13/01/17

Cerejas

Nas cerejas havia o aroma da fermentação como em mais nenhum fruto. Apanhadas directamente da árvore, sabiam a enzimas com gosto a sol e este sabor era complementado com o brilho especial da sua pele.
Se comermos cerejas mesmo uma hora depois de serem apanhadas, o seu sabor funde-se com o da sua própria podridão. No dourado ou no vermelho da sua cor há sempre um vislumbre de castanho: a cor na qual irão amolecer e desintegrar-se.
A cereja refresca, não devido à sua pureza - como a maçã - mas por levemente, quase imperceptivelmente, picar a língua com a efervescência da sua fermentação.
Graças ao tamanho reduzido da cereja e à leveza da sua carne e à insubstancialidade da sua pele, o caroço da cereja foi sempre incongruente. Comer a cereja nunca nos preparava bem para o seu caroço. Quando o cuspíamos, parecia ter pouca relação com a carne que o rodeava. Assemelhava-se mais a um precipitado do nosso próprio corpo, um precipitado misteriosamente produzido pelo acto de comer cerejas. Após casa cereja, cuspíamos um dente de cereja.

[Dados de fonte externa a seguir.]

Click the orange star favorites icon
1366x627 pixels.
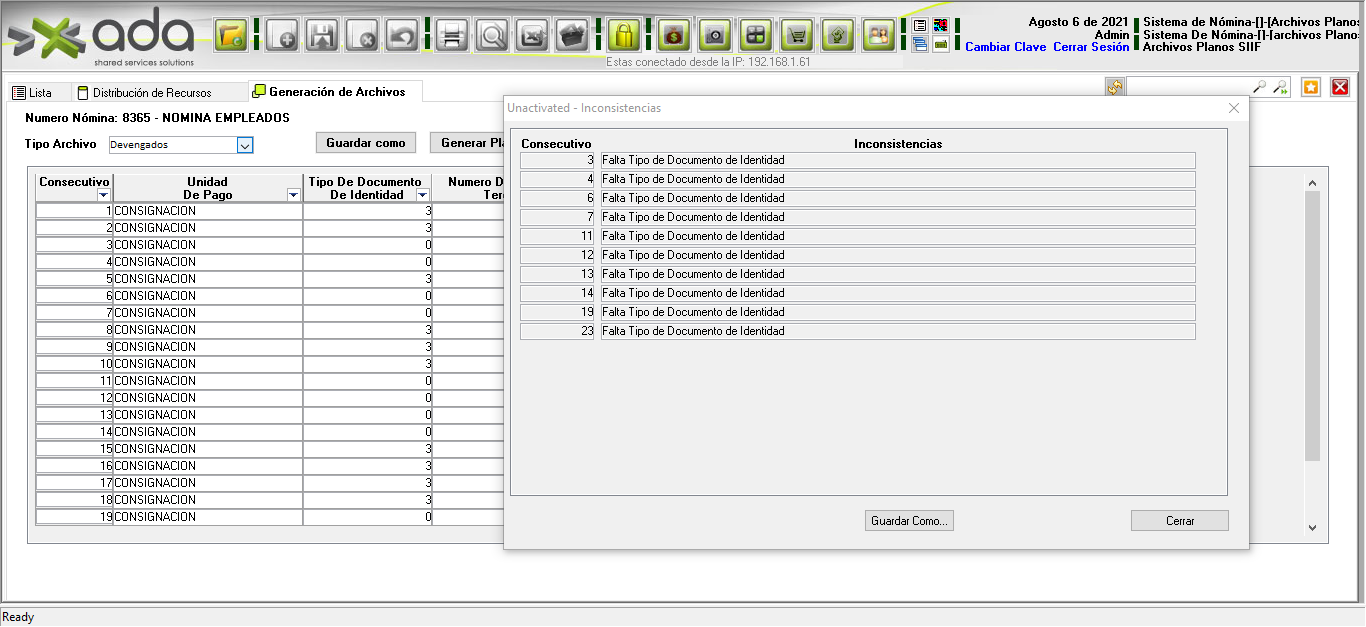pos(1311,87)
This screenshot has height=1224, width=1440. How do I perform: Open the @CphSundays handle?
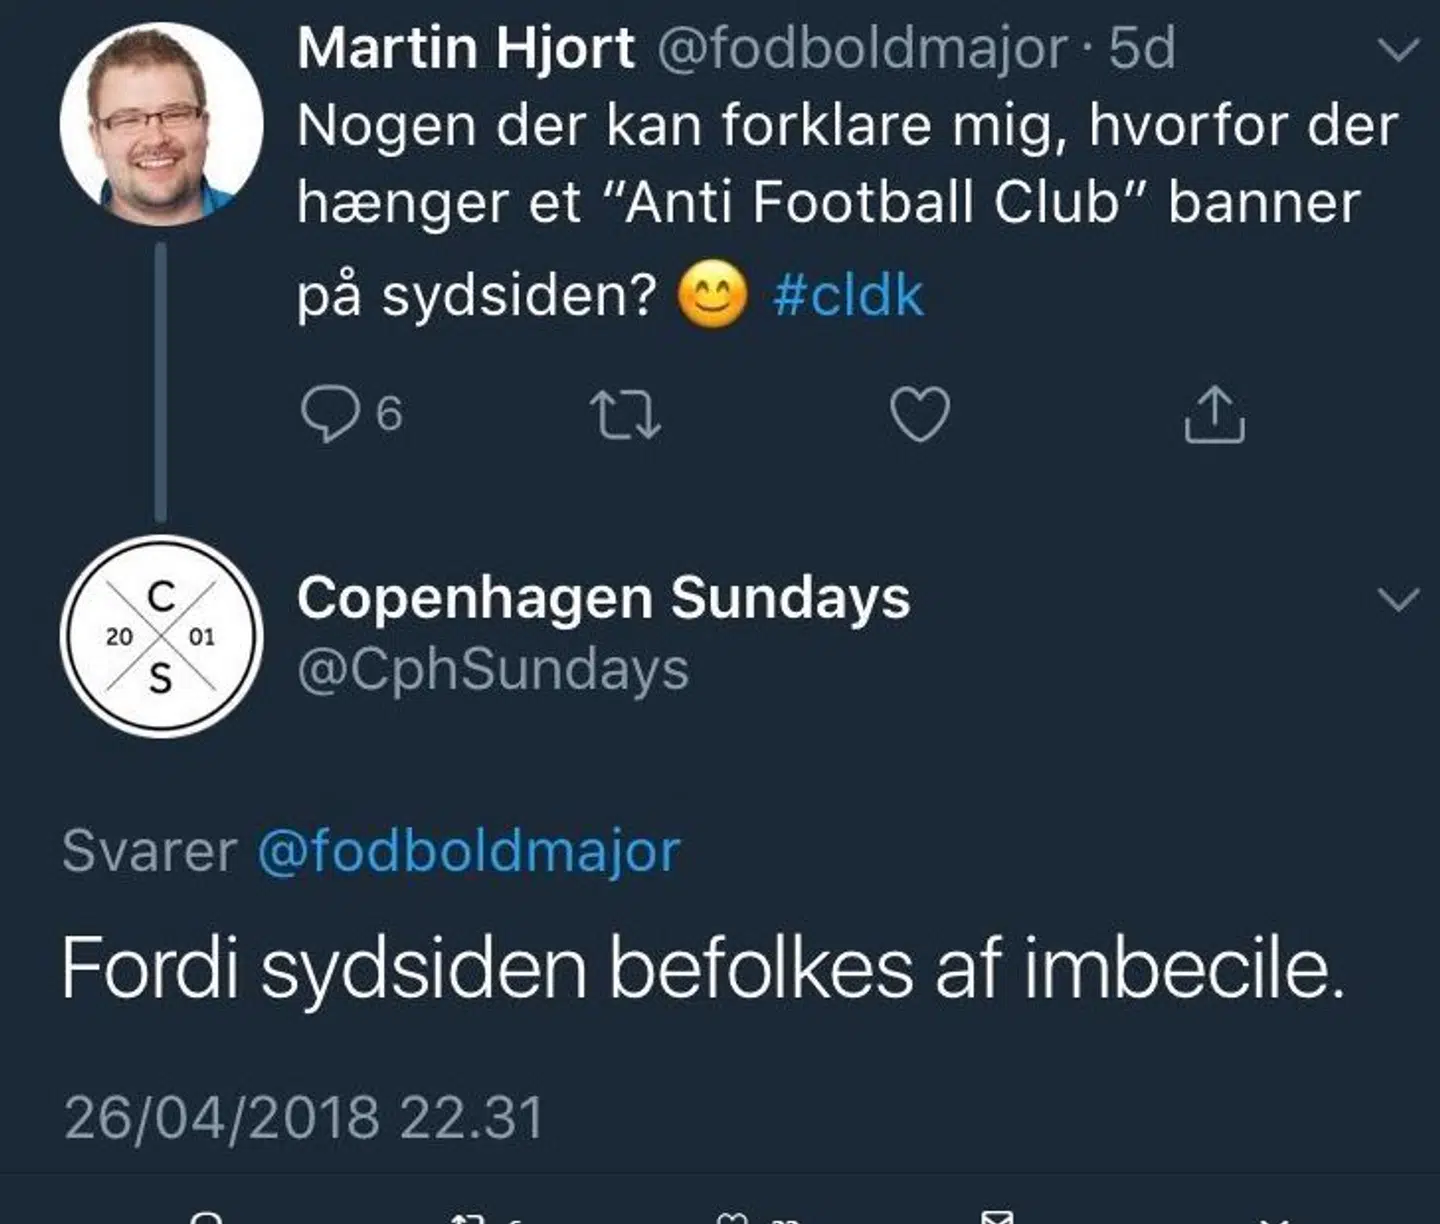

Os lábios, distintos do resto do rosto, possuem o mesmo brilho das cerejas e a mesma plasticidade. Ambos têm a pele semelhante è pele de um líquido. É uma questão de superfícies capilares. Faz um teste para ver se a nossa memória não nos falha ou se os mortos exageram. Põe uma cereja na boca, não a mordas já, e por um milésimo de segundo repara como a densidade, a suavidade e a resiliência do fruto se equiparam perfeitamente à natureza dos teus lábios que o sustentam.